Stored data
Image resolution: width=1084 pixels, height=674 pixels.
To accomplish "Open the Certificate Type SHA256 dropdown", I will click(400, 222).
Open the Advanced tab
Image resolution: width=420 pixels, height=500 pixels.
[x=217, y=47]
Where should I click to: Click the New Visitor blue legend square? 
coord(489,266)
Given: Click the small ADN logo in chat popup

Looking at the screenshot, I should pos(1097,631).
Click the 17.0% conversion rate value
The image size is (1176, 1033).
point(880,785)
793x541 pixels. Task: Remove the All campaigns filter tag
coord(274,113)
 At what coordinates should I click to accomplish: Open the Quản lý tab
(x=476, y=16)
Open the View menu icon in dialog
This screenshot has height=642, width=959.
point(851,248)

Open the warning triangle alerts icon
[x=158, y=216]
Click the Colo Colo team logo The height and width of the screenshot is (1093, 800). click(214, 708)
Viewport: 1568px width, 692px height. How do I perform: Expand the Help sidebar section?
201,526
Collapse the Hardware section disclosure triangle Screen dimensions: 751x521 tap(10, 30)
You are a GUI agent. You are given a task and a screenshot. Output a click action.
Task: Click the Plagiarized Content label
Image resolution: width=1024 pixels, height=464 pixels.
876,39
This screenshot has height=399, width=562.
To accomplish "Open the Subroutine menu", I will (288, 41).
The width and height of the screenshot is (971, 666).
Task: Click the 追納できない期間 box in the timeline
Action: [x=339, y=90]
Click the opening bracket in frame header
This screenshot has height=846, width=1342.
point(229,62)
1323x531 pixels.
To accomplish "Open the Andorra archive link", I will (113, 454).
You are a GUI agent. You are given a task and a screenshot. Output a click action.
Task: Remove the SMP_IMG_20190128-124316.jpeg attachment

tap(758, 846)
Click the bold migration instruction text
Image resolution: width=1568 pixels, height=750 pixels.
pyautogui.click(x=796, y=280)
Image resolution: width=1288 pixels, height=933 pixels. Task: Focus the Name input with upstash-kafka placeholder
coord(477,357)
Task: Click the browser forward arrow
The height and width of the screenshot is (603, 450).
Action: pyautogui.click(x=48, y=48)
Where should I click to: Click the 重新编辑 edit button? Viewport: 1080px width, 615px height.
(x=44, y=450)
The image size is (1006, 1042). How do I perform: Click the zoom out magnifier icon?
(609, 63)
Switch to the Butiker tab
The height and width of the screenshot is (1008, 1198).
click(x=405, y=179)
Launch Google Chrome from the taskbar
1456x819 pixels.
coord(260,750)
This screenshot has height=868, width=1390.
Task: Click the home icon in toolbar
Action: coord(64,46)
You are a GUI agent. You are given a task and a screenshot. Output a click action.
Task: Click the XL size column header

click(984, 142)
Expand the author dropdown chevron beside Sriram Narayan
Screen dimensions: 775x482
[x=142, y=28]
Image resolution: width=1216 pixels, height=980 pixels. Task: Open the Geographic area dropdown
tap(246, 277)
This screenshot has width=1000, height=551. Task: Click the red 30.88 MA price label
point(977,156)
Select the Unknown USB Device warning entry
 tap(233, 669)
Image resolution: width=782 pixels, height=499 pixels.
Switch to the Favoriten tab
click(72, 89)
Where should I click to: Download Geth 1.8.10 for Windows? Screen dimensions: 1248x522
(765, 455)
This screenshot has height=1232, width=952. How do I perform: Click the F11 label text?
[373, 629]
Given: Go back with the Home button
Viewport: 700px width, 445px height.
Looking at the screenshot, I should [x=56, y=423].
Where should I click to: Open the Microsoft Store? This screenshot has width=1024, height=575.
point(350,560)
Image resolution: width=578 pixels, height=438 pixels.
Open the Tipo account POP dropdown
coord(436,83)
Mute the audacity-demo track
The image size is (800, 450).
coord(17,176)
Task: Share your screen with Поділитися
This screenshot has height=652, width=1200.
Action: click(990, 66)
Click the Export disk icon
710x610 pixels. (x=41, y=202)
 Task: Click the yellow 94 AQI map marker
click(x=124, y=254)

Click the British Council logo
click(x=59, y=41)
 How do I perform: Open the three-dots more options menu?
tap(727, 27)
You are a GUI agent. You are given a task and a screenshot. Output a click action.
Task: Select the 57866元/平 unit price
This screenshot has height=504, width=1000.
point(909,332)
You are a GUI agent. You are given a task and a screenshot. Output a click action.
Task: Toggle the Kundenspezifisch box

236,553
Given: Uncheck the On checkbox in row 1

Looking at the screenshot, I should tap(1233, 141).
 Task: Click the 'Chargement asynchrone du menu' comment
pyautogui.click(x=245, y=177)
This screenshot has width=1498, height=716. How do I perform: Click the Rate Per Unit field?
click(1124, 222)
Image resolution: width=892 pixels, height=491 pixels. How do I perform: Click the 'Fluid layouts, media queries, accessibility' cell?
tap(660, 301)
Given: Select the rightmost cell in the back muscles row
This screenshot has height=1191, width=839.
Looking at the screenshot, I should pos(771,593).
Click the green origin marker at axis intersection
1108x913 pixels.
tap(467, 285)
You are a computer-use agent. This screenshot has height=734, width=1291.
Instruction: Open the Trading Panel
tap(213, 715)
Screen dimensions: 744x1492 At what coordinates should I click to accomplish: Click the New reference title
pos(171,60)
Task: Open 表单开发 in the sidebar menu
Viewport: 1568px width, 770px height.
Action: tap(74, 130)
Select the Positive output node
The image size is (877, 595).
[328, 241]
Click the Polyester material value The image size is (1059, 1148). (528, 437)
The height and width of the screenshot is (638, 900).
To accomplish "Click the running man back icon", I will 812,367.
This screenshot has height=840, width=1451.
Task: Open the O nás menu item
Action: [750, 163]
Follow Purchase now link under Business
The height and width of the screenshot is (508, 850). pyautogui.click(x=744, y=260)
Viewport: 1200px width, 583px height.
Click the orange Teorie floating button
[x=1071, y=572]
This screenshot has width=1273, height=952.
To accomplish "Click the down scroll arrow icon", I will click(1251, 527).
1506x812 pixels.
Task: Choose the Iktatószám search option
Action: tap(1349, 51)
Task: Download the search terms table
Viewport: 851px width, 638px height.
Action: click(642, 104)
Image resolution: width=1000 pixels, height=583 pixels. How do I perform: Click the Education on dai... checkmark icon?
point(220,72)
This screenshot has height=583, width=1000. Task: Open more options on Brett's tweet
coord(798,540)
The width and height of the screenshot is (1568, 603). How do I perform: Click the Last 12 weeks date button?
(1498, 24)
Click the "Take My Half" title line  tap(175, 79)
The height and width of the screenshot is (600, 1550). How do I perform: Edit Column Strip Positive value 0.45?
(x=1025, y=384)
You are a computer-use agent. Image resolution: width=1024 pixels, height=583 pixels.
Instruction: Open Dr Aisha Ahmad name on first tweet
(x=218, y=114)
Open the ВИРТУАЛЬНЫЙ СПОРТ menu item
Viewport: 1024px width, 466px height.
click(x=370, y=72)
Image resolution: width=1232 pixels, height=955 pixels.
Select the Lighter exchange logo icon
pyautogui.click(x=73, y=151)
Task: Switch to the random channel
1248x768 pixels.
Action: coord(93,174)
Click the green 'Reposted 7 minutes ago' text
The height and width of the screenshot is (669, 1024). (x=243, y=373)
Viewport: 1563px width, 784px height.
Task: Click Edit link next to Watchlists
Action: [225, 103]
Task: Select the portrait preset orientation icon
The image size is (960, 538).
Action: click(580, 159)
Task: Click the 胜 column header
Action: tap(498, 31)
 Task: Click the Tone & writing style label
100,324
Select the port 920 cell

◆ **What you are asked to do**: What is needed is a word-for-word copy of the records.

◆ **Solution to this task**:
Image resolution: width=1084 pixels, height=674 pixels.
To accomplish "Open the Certificate Type SHA256 dropdown", I will click(400, 222).
Open the Advanced tab
Image resolution: width=420 pixels, height=500 pixels.
[x=217, y=47]
Where should I click to: Click the New Visitor blue legend square? 
coord(489,266)
Given: Click the small ADN logo in chat popup

Looking at the screenshot, I should pos(1097,631).
Click the 17.0% conversion rate value
The image size is (1176, 1033).
point(880,785)
793x541 pixels. Task: Remove the All campaigns filter tag
coord(274,113)
 At what coordinates should I click to accomplish: Open the Quản lý tab
(x=476, y=16)
Open the View menu icon in dialog
This screenshot has height=642, width=959.
point(851,248)

Open the warning triangle alerts icon
[x=158, y=216]
Click the Colo Colo team logo The height and width of the screenshot is (1093, 800). click(214, 708)
Viewport: 1568px width, 692px height. How do I perform: Expand the Help sidebar section?
201,526
Collapse the Hardware section disclosure triangle Screen dimensions: 751x521 tap(10, 30)
You are a GUI agent. You are given a task and a screenshot. Output a click action.
Task: Click the Plagiarized Content label
Image resolution: width=1024 pixels, height=464 pixels.
876,39
This screenshot has height=399, width=562.
To accomplish "Open the Subroutine menu", I will (288, 41).
The width and height of the screenshot is (971, 666).
Task: Click the 追納できない期間 box in the timeline
Action: [x=339, y=90]
Click the opening bracket in frame header
This screenshot has height=846, width=1342.
point(229,62)
1323x531 pixels.
To accomplish "Open the Andorra archive link", I will (113, 454).
You are a GUI agent. You are given a task and a screenshot. Output a click action.
Task: Remove the SMP_IMG_20190128-124316.jpeg attachment

tap(758, 846)
Click the bold migration instruction text
Image resolution: width=1568 pixels, height=750 pixels.
pyautogui.click(x=796, y=280)
Image resolution: width=1288 pixels, height=933 pixels. Task: Focus the Name input with upstash-kafka placeholder
coord(477,357)
Task: Click the browser forward arrow
The height and width of the screenshot is (603, 450).
Action: pyautogui.click(x=48, y=48)
Where should I click to: Click the 重新编辑 edit button? Viewport: 1080px width, 615px height.
(x=44, y=450)
The image size is (1006, 1042). How do I perform: Click the zoom out magnifier icon?
(609, 63)
Switch to the Butiker tab
The height and width of the screenshot is (1008, 1198).
click(x=405, y=179)
Launch Google Chrome from the taskbar
1456x819 pixels.
coord(260,750)
This screenshot has height=868, width=1390.
Task: Click the home icon in toolbar
Action: coord(64,46)
You are a GUI agent. You are given a task and a screenshot. Output a click action.
Task: Click the XL size column header

click(984, 142)
Expand the author dropdown chevron beside Sriram Narayan
Screen dimensions: 775x482
[x=142, y=28]
Image resolution: width=1216 pixels, height=980 pixels. Task: Open the Geographic area dropdown
tap(246, 277)
This screenshot has width=1000, height=551. Task: Click the red 30.88 MA price label
point(977,156)
Select the Unknown USB Device warning entry
 tap(233, 669)
Image resolution: width=782 pixels, height=499 pixels.
Switch to the Favoriten tab
click(72, 89)
Where should I click to: Download Geth 1.8.10 for Windows? Screen dimensions: 1248x522
(765, 455)
This screenshot has height=1232, width=952. How do I perform: Click the F11 label text?
[373, 629]
Given: Go back with the Home button
Viewport: 700px width, 445px height.
Looking at the screenshot, I should [x=56, y=423].
Where should I click to: Open the Microsoft Store? This screenshot has width=1024, height=575.
point(350,560)
Image resolution: width=578 pixels, height=438 pixels.
Open the Tipo account POP dropdown
coord(436,83)
Mute the audacity-demo track
The image size is (800, 450).
coord(17,176)
Task: Share your screen with Поділитися
This screenshot has height=652, width=1200.
Action: click(990, 66)
Click the Export disk icon
710x610 pixels. (x=41, y=202)
 Task: Click the yellow 94 AQI map marker
click(x=124, y=254)

Click the British Council logo
click(x=59, y=41)
 How do I perform: Open the three-dots more options menu?
tap(727, 27)
You are a GUI agent. You are given a task and a screenshot. Output a click action.
Task: Select the 57866元/平 unit price
This screenshot has height=504, width=1000.
point(909,332)
You are a GUI agent. You are given a task and a screenshot. Output a click action.
Task: Toggle the Kundenspezifisch box

236,553
Given: Uncheck the On checkbox in row 1

Looking at the screenshot, I should tap(1233, 141).
 Task: Click the 'Chargement asynchrone du menu' comment
pyautogui.click(x=245, y=177)
This screenshot has width=1498, height=716. How do I perform: Click the Rate Per Unit field?
click(1124, 222)
Image resolution: width=892 pixels, height=491 pixels. How do I perform: Click the 'Fluid layouts, media queries, accessibility' cell?
tap(660, 301)
Given: Select the rightmost cell in the back muscles row
This screenshot has height=1191, width=839.
Looking at the screenshot, I should pos(771,593).
Click the green origin marker at axis intersection
1108x913 pixels.
tap(467, 285)
You are a computer-use agent. This screenshot has height=734, width=1291.
Instruction: Open the Trading Panel
tap(213, 715)
Screen dimensions: 744x1492 At what coordinates should I click to accomplish: Click the New reference title
pos(171,60)
Task: Open 表单开发 in the sidebar menu
Viewport: 1568px width, 770px height.
Action: tap(74, 130)
Select the Positive output node
The image size is (877, 595).
[328, 241]
Click the Polyester material value The image size is (1059, 1148). (528, 437)
The height and width of the screenshot is (638, 900).
To accomplish "Click the running man back icon", I will 812,367.
This screenshot has height=840, width=1451.
Task: Open the O nás menu item
Action: [750, 163]
Follow Purchase now link under Business
The height and width of the screenshot is (508, 850). pyautogui.click(x=744, y=260)
Viewport: 1200px width, 583px height.
Click the orange Teorie floating button
[x=1071, y=572]
This screenshot has width=1273, height=952.
To accomplish "Click the down scroll arrow icon", I will click(1251, 527).
1506x812 pixels.
Task: Choose the Iktatószám search option
Action: tap(1349, 51)
Task: Download the search terms table
Viewport: 851px width, 638px height.
Action: click(642, 104)
Image resolution: width=1000 pixels, height=583 pixels. How do I perform: Click the Education on dai... checkmark icon?
point(220,72)
This screenshot has height=583, width=1000. Task: Open more options on Brett's tweet
coord(798,540)
The width and height of the screenshot is (1568, 603). How do I perform: Click the Last 12 weeks date button?
(1498, 24)
Click the "Take My Half" title line  tap(175, 79)
The height and width of the screenshot is (600, 1550). How do I perform: Edit Column Strip Positive value 0.45?
(x=1025, y=384)
You are a computer-use agent. Image resolution: width=1024 pixels, height=583 pixels.
Instruction: Open Dr Aisha Ahmad name on first tweet
(x=218, y=114)
Open the ВИРТУАЛЬНЫЙ СПОРТ menu item
Viewport: 1024px width, 466px height.
click(x=370, y=72)
Image resolution: width=1232 pixels, height=955 pixels.
Select the Lighter exchange logo icon
pyautogui.click(x=73, y=151)
Task: Switch to the random channel
1248x768 pixels.
Action: coord(93,174)
Click the green 'Reposted 7 minutes ago' text
The height and width of the screenshot is (669, 1024). (x=243, y=373)
Viewport: 1563px width, 784px height.
Task: Click Edit link next to Watchlists
Action: [225, 103]
Task: Select the portrait preset orientation icon
The image size is (960, 538).
Action: click(580, 159)
Task: Click the 胜 column header
Action: tap(498, 31)
 Task: Click the Tone & writing style label
100,324
Select the port 920 cell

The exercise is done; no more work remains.